The Identity of Statistics in Data Science
Tommy Jones is the director of data science at Impact Research, LLC. He holds an MS in mathematics and statistics from Georgetown University and a BA in economics from the College of William and Mary. He is a PhD student in the George Mason University Department of Computational and Data Sciences. He specializes in statistical models of language and time series modeling.
Data science has been generating considerable interest inside and outside of the statistics community. Within the statistics community, there is a debate about whether data science and statistics are distinct disciplines. This conversation about data science betrays an anxiety about our (statisticians’) identity.
In a July 2013 article in Amstat News, “Aren’t We Data Science?” former ASA president Marie Davidian summarizes these concerns: “I’ve been told of university administrators who have stated their perceptions that statistics is relevant only to ‘small data’ and ‘traditional’ ‘tools’ for their analysis, while data science is focused on Big Data, Big Questions, and innovative new methods.”
Similarly, Norman Matloff titled his November 2014 editorial in Amstat News “Statistics Losing Ground to Computer Science.” He raised many good points, but his title cuts to the heart of our anxiety. Does “data science” mean we’re being replaced?
I believe this anxiety stems from an overly-broad definition of statistics and an unclear definition of data science. For my part, I’ve come to see data science as supply chain management for “data products.” This supply chain starts with real-world problems and ends with a report, business decision, or software. The middle contains lots of statistics, databases, programming, communicating, etc. Data science is fundamentally multidisciplinary. “But,” you may ask, “isn’t that just statistics?”

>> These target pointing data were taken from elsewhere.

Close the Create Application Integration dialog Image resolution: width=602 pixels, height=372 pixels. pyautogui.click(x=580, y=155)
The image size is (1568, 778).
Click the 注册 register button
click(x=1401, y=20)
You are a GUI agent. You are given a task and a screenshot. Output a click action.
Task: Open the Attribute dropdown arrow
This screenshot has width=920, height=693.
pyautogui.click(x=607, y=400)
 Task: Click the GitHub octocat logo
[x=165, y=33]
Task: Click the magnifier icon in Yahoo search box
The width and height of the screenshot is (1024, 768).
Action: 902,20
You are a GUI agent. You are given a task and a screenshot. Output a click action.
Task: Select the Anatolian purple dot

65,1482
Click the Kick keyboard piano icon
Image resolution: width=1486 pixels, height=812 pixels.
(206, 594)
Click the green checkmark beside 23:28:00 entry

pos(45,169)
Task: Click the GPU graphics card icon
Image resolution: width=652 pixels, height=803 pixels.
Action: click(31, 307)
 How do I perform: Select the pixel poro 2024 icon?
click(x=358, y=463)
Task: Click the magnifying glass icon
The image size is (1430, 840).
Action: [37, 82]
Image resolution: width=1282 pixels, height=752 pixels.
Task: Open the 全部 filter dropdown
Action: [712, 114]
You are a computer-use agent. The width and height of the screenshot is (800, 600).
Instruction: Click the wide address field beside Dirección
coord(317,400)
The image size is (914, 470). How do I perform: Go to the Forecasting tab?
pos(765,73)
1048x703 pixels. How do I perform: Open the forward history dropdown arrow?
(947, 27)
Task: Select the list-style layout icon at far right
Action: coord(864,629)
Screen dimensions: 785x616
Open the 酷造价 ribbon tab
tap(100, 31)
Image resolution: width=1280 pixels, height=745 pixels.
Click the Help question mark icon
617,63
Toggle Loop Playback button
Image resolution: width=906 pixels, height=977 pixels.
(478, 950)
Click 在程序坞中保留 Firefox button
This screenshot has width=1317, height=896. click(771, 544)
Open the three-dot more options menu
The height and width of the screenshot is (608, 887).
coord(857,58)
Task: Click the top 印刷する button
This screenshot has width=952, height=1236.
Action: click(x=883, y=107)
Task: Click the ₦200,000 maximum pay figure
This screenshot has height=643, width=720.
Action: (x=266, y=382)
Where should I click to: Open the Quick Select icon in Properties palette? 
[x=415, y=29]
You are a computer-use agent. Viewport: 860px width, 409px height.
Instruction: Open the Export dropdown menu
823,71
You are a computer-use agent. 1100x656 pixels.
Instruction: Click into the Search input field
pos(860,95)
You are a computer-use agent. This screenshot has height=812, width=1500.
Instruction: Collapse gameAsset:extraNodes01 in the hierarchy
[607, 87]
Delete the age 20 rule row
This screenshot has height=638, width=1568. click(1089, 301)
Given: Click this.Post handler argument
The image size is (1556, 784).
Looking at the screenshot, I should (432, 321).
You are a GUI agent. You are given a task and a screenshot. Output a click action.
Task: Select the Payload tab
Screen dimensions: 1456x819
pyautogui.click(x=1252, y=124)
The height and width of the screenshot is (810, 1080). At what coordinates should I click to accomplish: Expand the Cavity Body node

Davidian’s article is titled “Aren’t We Data Science?” after all. Randy Bartlett answered “We Are Data Science” in a subsequent Statistician’s View. This “everything data” definition of statistics is popular among statisticians. Former ASA President Robert Rodriguez championed this view in 2012, offering ASA as a “big tent.” The popular blog Simply Statistics states, “Whenever someone does something with data, we should claim them as a statistician.”
There is historical precedent for this claim. Statistics as a discipline originated in the 18th century. Least squares dates to the early 1800s with Gauss and Legendre. We statisticians were the only data game in town, even as statistics became tied with mathematical probability in the 19th and early 20th centuries.
Yet times have changed. Judging by current statistics curricula, statistics is more closely tied to the mathematics of probability than to fundamentals of data management. Survey the requirements of most graduate statistics programs. There is a core of courses in measure-theoretic probability, theoretical statistics, and linear models. I am not saying computation, database management, and application foci are absent. But the degree to which such courses are emphasized, or even offered at all, is highly variable. What proportion of programs require a scientific databases course or a high-performance computing course? We are well trained in quantifying uncertainty and deriving asymptotics. We are poorly trained in the tools of modern data management.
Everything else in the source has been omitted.